Description of the task: I would like you to transcribe all of the data exactly.

Material supplied:
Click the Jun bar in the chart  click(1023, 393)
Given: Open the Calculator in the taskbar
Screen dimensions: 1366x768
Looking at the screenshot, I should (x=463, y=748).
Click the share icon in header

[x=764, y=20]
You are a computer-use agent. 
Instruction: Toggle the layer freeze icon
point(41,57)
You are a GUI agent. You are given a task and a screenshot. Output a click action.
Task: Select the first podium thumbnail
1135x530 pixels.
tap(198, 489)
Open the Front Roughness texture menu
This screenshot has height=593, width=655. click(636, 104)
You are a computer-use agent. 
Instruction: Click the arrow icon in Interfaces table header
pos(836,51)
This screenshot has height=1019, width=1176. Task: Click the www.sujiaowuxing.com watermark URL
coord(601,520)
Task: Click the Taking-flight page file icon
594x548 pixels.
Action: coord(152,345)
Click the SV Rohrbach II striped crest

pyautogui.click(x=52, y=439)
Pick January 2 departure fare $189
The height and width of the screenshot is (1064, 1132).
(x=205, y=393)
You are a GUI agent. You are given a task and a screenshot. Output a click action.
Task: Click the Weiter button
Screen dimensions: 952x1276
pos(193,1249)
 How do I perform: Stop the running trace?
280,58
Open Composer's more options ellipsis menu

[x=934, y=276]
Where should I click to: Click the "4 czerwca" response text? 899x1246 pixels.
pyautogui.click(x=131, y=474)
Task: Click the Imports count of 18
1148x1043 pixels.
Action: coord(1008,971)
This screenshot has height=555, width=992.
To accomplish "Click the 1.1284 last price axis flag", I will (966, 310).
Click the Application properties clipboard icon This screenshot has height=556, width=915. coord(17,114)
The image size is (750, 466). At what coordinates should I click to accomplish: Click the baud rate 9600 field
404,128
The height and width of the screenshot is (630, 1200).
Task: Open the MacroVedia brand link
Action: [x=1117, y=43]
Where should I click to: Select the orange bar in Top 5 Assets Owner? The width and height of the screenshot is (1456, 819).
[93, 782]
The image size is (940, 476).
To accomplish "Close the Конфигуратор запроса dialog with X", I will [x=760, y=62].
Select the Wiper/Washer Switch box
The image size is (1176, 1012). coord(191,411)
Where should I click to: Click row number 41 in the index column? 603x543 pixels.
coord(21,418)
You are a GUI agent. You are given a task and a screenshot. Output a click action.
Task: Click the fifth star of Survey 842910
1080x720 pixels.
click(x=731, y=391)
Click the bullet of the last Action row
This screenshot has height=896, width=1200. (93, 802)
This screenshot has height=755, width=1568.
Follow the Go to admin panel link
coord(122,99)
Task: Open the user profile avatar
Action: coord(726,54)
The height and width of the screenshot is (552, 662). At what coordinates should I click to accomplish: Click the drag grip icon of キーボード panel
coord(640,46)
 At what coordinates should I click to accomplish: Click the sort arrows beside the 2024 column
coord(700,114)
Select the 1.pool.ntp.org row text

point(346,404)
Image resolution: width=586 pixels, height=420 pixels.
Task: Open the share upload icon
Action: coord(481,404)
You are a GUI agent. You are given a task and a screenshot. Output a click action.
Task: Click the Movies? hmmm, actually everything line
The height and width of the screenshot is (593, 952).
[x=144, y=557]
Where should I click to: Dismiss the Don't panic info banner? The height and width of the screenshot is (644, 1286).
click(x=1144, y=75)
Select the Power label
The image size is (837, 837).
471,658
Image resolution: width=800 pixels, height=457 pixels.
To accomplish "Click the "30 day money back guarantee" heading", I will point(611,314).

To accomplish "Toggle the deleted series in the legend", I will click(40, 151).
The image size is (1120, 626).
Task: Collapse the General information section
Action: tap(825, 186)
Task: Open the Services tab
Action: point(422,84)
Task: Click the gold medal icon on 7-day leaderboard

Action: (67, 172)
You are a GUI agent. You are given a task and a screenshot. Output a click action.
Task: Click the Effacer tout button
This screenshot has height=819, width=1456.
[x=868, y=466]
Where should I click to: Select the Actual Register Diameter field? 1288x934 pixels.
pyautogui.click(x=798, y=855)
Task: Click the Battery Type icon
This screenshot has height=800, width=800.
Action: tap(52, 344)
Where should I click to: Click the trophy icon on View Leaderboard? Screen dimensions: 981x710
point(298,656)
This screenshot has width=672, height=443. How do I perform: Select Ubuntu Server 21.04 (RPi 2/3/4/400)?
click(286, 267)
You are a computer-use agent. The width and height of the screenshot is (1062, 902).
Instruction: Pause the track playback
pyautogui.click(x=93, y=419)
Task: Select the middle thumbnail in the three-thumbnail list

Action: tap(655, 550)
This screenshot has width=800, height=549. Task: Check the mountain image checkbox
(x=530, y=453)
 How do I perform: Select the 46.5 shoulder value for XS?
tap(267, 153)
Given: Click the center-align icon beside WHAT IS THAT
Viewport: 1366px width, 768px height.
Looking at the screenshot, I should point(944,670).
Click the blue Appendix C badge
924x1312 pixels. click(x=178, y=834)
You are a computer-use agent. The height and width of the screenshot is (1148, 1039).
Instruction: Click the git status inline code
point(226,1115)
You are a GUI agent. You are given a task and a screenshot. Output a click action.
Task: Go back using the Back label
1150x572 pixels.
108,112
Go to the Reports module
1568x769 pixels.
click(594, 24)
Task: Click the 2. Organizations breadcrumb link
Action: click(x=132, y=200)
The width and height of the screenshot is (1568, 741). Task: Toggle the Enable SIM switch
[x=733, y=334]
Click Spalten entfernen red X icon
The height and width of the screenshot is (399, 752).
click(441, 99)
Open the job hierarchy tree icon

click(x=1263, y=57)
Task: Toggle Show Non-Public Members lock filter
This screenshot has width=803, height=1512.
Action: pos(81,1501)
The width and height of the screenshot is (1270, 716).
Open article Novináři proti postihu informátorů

Result of this exercise:
Click the Jun bar in the chart  click(1023, 393)
Given: Open the Calculator in the taskbar
Screen dimensions: 1366x768
Looking at the screenshot, I should (x=463, y=748).
Click the share icon in header

[x=764, y=20]
You are a computer-use agent. 
Instruction: Toggle the layer freeze icon
point(41,57)
You are a GUI agent. You are given a task and a screenshot. Output a click action.
Task: Select the first podium thumbnail
1135x530 pixels.
tap(198, 489)
Open the Front Roughness texture menu
This screenshot has height=593, width=655. click(636, 104)
You are a computer-use agent. 
Instruction: Click the arrow icon in Interfaces table header
pos(836,51)
This screenshot has height=1019, width=1176. Task: Click the www.sujiaowuxing.com watermark URL
coord(601,520)
Task: Click the Taking-flight page file icon
594x548 pixels.
Action: coord(152,345)
Click the SV Rohrbach II striped crest

pyautogui.click(x=52, y=439)
Pick January 2 departure fare $189
The height and width of the screenshot is (1064, 1132).
(x=205, y=393)
You are a GUI agent. You are given a task and a screenshot. Output a click action.
Task: Click the Weiter button
Screen dimensions: 952x1276
pos(193,1249)
 How do I perform: Stop the running trace?
280,58
Open Composer's more options ellipsis menu

[x=934, y=276]
Where should I click to: Click the "4 czerwca" response text? 899x1246 pixels.
pyautogui.click(x=131, y=474)
Task: Click the Imports count of 18
1148x1043 pixels.
Action: coord(1008,971)
This screenshot has height=555, width=992.
To accomplish "Click the 1.1284 last price axis flag", I will (966, 310).
Click the Application properties clipboard icon This screenshot has height=556, width=915. coord(17,114)
The image size is (750, 466). At what coordinates should I click to accomplish: Click the baud rate 9600 field
404,128
The height and width of the screenshot is (630, 1200).
Task: Open the MacroVedia brand link
Action: [x=1117, y=43]
Where should I click to: Select the orange bar in Top 5 Assets Owner? The width and height of the screenshot is (1456, 819).
[93, 782]
The image size is (940, 476).
To accomplish "Close the Конфигуратор запроса dialog with X", I will [x=760, y=62].
Select the Wiper/Washer Switch box
The image size is (1176, 1012). coord(191,411)
Where should I click to: Click row number 41 in the index column? 603x543 pixels.
coord(21,418)
You are a GUI agent. You are given a task and a screenshot. Output a click action.
Task: Click the fifth star of Survey 842910
1080x720 pixels.
click(x=731, y=391)
Click the bullet of the last Action row
This screenshot has height=896, width=1200. (93, 802)
This screenshot has height=755, width=1568.
Follow the Go to admin panel link
coord(122,99)
Task: Open the user profile avatar
Action: coord(726,54)
The height and width of the screenshot is (552, 662). At what coordinates should I click to accomplish: Click the drag grip icon of キーボード panel
coord(640,46)
 At what coordinates should I click to accomplish: Click the sort arrows beside the 2024 column
coord(700,114)
Select the 1.pool.ntp.org row text

point(346,404)
Image resolution: width=586 pixels, height=420 pixels.
Task: Open the share upload icon
Action: coord(481,404)
You are a GUI agent. You are given a task and a screenshot. Output a click action.
Task: Click the Movies? hmmm, actually everything line
The height and width of the screenshot is (593, 952).
[x=144, y=557]
Where should I click to: Dismiss the Don't panic info banner? The height and width of the screenshot is (644, 1286).
click(x=1144, y=75)
Select the Power label
The image size is (837, 837).
471,658
Image resolution: width=800 pixels, height=457 pixels.
To accomplish "Click the "30 day money back guarantee" heading", I will point(611,314).

To accomplish "Toggle the deleted series in the legend", I will click(40, 151).
The image size is (1120, 626).
Task: Collapse the General information section
Action: tap(825, 186)
Task: Open the Services tab
Action: point(422,84)
Task: Click the gold medal icon on 7-day leaderboard

Action: (67, 172)
You are a GUI agent. You are given a task and a screenshot. Output a click action.
Task: Click the Effacer tout button
This screenshot has height=819, width=1456.
[x=868, y=466]
Where should I click to: Select the Actual Register Diameter field? 1288x934 pixels.
pyautogui.click(x=798, y=855)
Task: Click the Battery Type icon
This screenshot has height=800, width=800.
Action: tap(52, 344)
Where should I click to: Click the trophy icon on View Leaderboard? Screen dimensions: 981x710
point(298,656)
This screenshot has width=672, height=443. How do I perform: Select Ubuntu Server 21.04 (RPi 2/3/4/400)?
click(286, 267)
You are a computer-use agent. The width and height of the screenshot is (1062, 902).
Instruction: Pause the track playback
pyautogui.click(x=93, y=419)
Task: Select the middle thumbnail in the three-thumbnail list

Action: tap(655, 550)
This screenshot has width=800, height=549. Task: Check the mountain image checkbox
(x=530, y=453)
 How do I perform: Select the 46.5 shoulder value for XS?
tap(267, 153)
Given: Click the center-align icon beside WHAT IS THAT
Viewport: 1366px width, 768px height.
Looking at the screenshot, I should point(944,670).
Click the blue Appendix C badge
924x1312 pixels. click(x=178, y=834)
You are a computer-use agent. The height and width of the screenshot is (1148, 1039).
Instruction: Click the git status inline code
point(226,1115)
You are a GUI agent. You are given a task and a screenshot. Output a click action.
Task: Go back using the Back label
1150x572 pixels.
108,112
Go to the Reports module
1568x769 pixels.
click(594, 24)
Task: Click the 2. Organizations breadcrumb link
Action: click(x=132, y=200)
The width and height of the screenshot is (1568, 741). Task: Toggle the Enable SIM switch
[x=733, y=334]
Click Spalten entfernen red X icon
The height and width of the screenshot is (399, 752).
click(441, 99)
Open the job hierarchy tree icon

click(x=1263, y=57)
Task: Toggle Show Non-Public Members lock filter
This screenshot has width=803, height=1512.
Action: pos(81,1501)
The width and height of the screenshot is (1270, 716).
Open article Novináři proti postihu informátorů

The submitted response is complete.